Cumhurbaşkanı Erdoğan, Ankara'nın Kızılcahamam ilçesindeki bir otelde düzenlenen "AK Parti Yerel Yönetimler İstişare ve Değerlendirme Toplantısı'nda konuştu. Erdoğan, "Son 1 yılda 10 ay arayla üst üste üç seçim geçirdik. Seçim döneminde belediye başkanlarımızla çeşitli vesilelerle elbette bir araya geldik. Ancak AK Parti'nin adeta alametifarikası olan geniş katılımlı istişare ve değerlendirme toplantılarımızı seçimler sebebiyle gerçekleştiremedik. Geçen ay başında yine burada Kızılcahamam'da ilk etapta partimizin eski-yeni kurmay kadrosuyla ve milletvekilleriyle beraber olduk. Her kademede danışmaya, diyaloğa önem veriyor; ülkemizin ve partimizin gündemindeki konulara ortak akılla çözüm yolları arıyoruz. Bu anlayışla büyükşehirden il, ilçe ve belde belediyelerine kadar AK Parti'nin tüm belediye başkanı arkadaşlarımızla bir araya gelelim, istedik. Böylece hem yerel seçim sonuçlarını sizlerle de masaya yatıralım hem şehirlerimizin ihtiyaçlarını ve projelerimizi detaylıca görüşelim hem de önümüzdeki döneme dahil yol haritamızı sizlerin de önerileri ile beraberce şekillendirelim, dedik. Davetimize icabetle burada bulunan tüm belediye başkanlarımıza, grup başkan vekillerimize ve il genel meclisi başkanlarımıza teşekkür ediyorum. İnşallah bundan sonra da gerek ziyaretler gerekse farklı toplantılarla siz başkanlarımızla sık sık bir araya geleceğiz" dedi.

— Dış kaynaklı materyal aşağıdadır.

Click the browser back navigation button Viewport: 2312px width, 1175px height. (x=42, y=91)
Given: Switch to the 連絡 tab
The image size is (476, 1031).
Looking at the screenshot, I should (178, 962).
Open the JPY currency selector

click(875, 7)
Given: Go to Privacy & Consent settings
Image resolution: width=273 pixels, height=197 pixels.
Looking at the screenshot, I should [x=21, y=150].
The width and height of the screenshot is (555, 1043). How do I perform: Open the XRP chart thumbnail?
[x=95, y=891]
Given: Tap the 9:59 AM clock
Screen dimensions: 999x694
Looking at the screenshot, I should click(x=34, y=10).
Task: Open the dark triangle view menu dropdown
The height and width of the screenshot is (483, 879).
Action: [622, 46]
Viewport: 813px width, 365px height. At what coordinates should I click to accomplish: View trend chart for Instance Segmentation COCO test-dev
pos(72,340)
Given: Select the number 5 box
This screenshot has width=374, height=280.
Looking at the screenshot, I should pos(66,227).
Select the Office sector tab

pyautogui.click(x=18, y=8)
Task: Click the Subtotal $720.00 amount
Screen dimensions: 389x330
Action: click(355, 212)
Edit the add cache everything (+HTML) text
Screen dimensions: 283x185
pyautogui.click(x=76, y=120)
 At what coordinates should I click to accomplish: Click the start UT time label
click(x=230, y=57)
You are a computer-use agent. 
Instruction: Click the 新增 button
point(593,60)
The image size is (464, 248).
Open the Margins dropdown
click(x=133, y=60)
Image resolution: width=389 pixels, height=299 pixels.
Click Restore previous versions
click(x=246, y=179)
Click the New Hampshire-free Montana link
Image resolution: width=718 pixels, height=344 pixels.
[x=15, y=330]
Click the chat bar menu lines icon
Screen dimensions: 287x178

'AK PARTİ, TÜM DÜNYANIN EN DONANIMLI SİYASİ HAREKETİDİR'
Erdoğan, AK Parti'nin hikayesinin yerelden genele ilerleyen bir başarı hikayesi olduğunu belirterek, "Biz başkaları gibi tepeden inme bir parti değil, yerelden bizzat halkın içinden zuhur etmiş ve yükselmiş bir partiyiz. Bundan tam 30 sene önce millete hizmet yolculuğumuza belediyelerden başladık, mahalli idarelerdeki örnek karnemizle yeni hedeflere yürüdük. Yerel yönetimlerdeki başarılarımız önümüze yeni kapıların ve yepyeni ufukların açılmasına vesile oldu. Politikalarımızı önce belediyelerdeki uygulamalarla ortaya koyduk. Milletimizin sorunlarına önce belediyelerde çözüm ürettik. Kendimizi halkımıza önce belediyelerde ispat ettik. Milletimiz bizi ilk olarak yerel yönetimlerde gördü, tanıdı, bize orada inandı ve güvendi. Mahalli idarelerdeki üstün hizmetlerimiz sonrasında 2002 yılında bu sefer ülkeyi yönetme sorumluluğunu AK Parti'li kadrolara tevdi etti. Şunu unutmayınız; 2002'de bize iktidar kapısını açan da 22 yıl boyunca iktidarda tutan da hiç tartışmasız yerel yönetimlerdeki başarılarımızdır, gayretlerimizdir. AK Parti'nin en büyük referans kaynağı son 30 yıldır yerel yönetimlerdir. Bu gerçek 1994 senesinden beri değişmemiştir ve değişmeyecektir. Bakınız burada şunu büyük bir gururla ifade etmek isterim; AK Parti birikimiyle, vizyonuyla, referanslarıyla, yerel yönetimlerde sadece Türkiye'nin değil, tüm dünyanın en yetkin, en donanımlı siyasi hareketidir" diye konuştu.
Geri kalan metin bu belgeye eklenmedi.